* [Your task]: Copy out every line of the listing in which "agent" appears.

* [Excerpted records]:
##############################

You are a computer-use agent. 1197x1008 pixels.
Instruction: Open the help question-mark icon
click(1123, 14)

##############################

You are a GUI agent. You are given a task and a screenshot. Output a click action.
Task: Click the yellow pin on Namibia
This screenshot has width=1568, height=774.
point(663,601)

##############################

* [Solution for this task]:
You are a computer-use agent. 1197x1008 pixels.
You are a GUI agent. You are given a task and a screenshot. Output a click action.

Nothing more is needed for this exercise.